● **Input**:
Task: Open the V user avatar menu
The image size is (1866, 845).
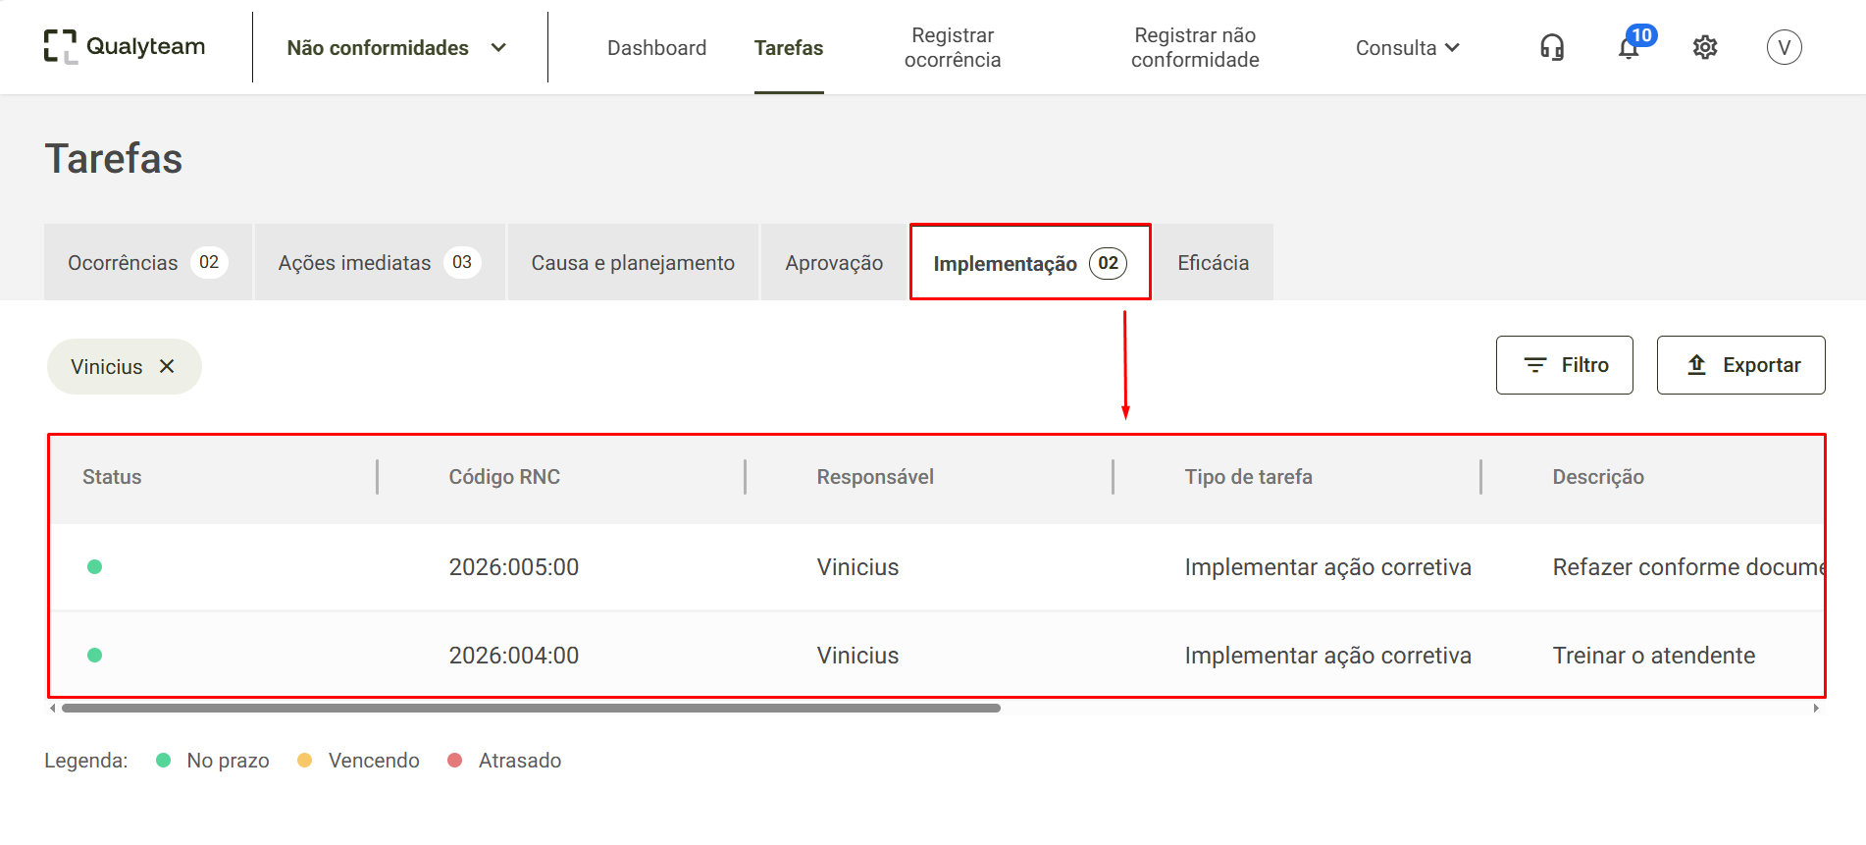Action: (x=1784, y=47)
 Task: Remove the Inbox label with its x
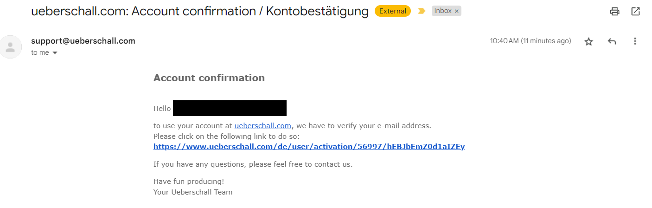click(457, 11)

● **The problem**:
Convert the data above into a JSON list of strings, with one string per line and blank lines omitted. Leave the pictures out.

● **Response for this exercise**:
[
  "Task: Open the V user avatar menu",
  "The image size is (1866, 845).",
  "Action: (x=1784, y=47)",
  " Task: Remove the Inbox label with its x",
  "click(457, 11)"
]